Goldman Sachs GS AI Assistant
Provided by: Goldman Sachs
goldman sachs Chief Information Officer Marco Argenti said the company is rolling out generative AI assistants for bankers, traders and asset managers that will eventually take on the characteristics of experienced Goldman employees. This is the first step in the evolution of the program.
In an exclusive interview with CNBC, Argenti said the bank has released a program called GS AI Assistant to about 10,000 employees and will make it available to all knowledge workers in the company this year. He said that is his goal. Initially, it’s useful for tasks like summarizing and proofreading emails, and translating code from one language to another.
“Think of all the tasks you might want to complete in terms of different use cases for all the out-of-the-box professions,” Argenti said. Goldman Assistant is a “very simple interface that gives you access to the latest and greatest models.”
Goldman’s move means: JP Morgan Chase and morgan stanleythe world’s top three investment banks are actively releasing generative AI tools for their employees, which has been a remarkable development since ChatGPT took off about two years ago.
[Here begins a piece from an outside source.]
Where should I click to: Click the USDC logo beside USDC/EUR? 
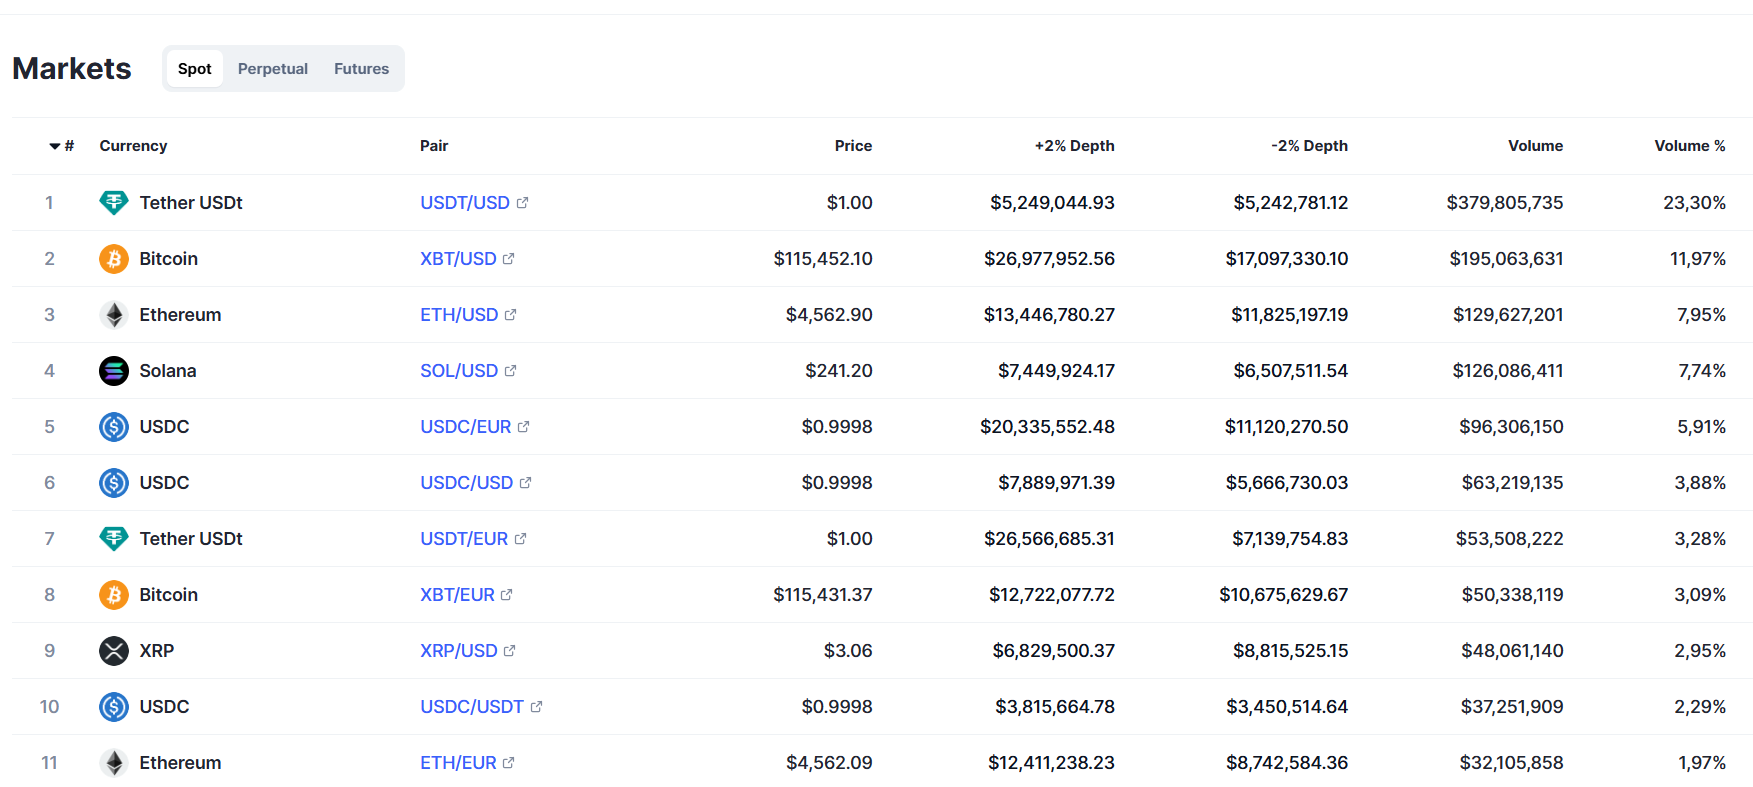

Wall Street has embraced generative artificial intelligence faster than any other disruptive technology in recent years, experts say, because large-scale language models are extremely effective at replicating aspects of human cognition. It is said that it is because it is superior.
Currently it can respond to queries, compose emails, summarize long documents, etc., but future versions will include so-called “agent” functionality, i.e. multi-step processing with little human intervention. The ability to perform tasks is expected.
In an interview with CNBC, Argenti talked about his vision for artificial intelligence at the company. Amazon In 2019, we repeatedly likened the AI program to new employees absorbing Goldman’s culture over the next few years.
Initially, the tool will primarily generate answers based on Goldman data fed into the AI model from OpenAI’s ChatGPT. Google with gemini meta Argenti said llamas vary depending on the job. He added that the bank is also considering models from companies such as Anthropic, Mistral and Cohere.
“The AI assistant will really be like talking to another GS employee,” Argenti said.
Learn how Goldman does it
“As the work progresses, the second step is this agentic behavior kicks in, where you say, “I’m completing a task on behalf of a Goldman employee, so I need to take a series of steps.” ’,” he said. Said. “From there, the models will start not only talking like Goldman employees, but acting like Goldman employees.”
This helps explain why companies have begun to prohibit their employees from using ChatGPT at work and instead create their own platforms to utilize the technology. This allows companies to not only keep their information safe, but also build AI platforms that increasingly resemble the best examples of their own employees.
“It’s very important that AI has a very specific identity that reflects the company’s philosophy, values, knowledge and mindset,” Argenti said.
In practice, this is similar to how experienced Goldman employees know to use multiple data sources to double-check their work or use specific algorithms for calculations. This means that AI will absorb those lessons, he said.
Marco Argenti, Goldman Sachs’ chief information officer, joined the bank from Amazon in 2019.
Provided by: Goldman Sachs
But Argenti said he’s most excited about the prospect of what will happen in perhaps three to five years, as AI models increasingly blur the lines between human and machine thinking. I am.
At this stage of Goldman’s AI, he said, the model will “actually reason more and get closer to the way Goldman employees think.”
So instead of being handed a runbook, a technology-industry term meaning a set of step-by-step instructions for completing a task or responding to an incident, the AI is You will be able to create detailed plans in a way that I will,” Argenti said.
risk of confusion
That forward-looking outlook is helping Wall Street employees train on technology that could make some roles obsolete while enhancing others and creating entirely new ones. This fact may send a new wave of anxiety among the workforce.
Like Goldman, other major investment banks are aiming to offer generative AI tools to all employees in the coming months.
More than 200,000 employees currently have access to the company’s generative AI tools, according to a person familiar with JPMorgan Bank, who requested anonymity to discuss internal matters. The bank announced in October that about 40,000 Morgan Stanley employees had access to the service as of the end of last year.
Finance and technology is considered one of the industries where employees are most likely to be disrupted due to generative AI, with companies potentially able to generate billions of dollars in additional profits. Meta CEO Mark Zuckerberg told podcaster Joe Rogan earlier this month that his company’s AI will be able to write code like an intermediate-level software engineer this year. He said he was deaf.
Global investment banks could cut up to 200,000 jobs over the next three to five years as they adopt AI, according to a report from Bloomberg’s research division. The report, based on a survey of technology executives at major banks, said support and operations roles, known as back and middle offices, are most at risk.
But Goldman’s official position is that AI will enable employees to do more, not necessarily reduce the need for humans.
“The importance of having a phenomenal human workforce is actually going to be amplified even more,” Argenti said.
“In my opinion, at the end of the day, it’s a human issue,” he says. “People are going to make a difference, because they are the ones who are actually going to evolve AI, educate AI, empower AI, and take action.”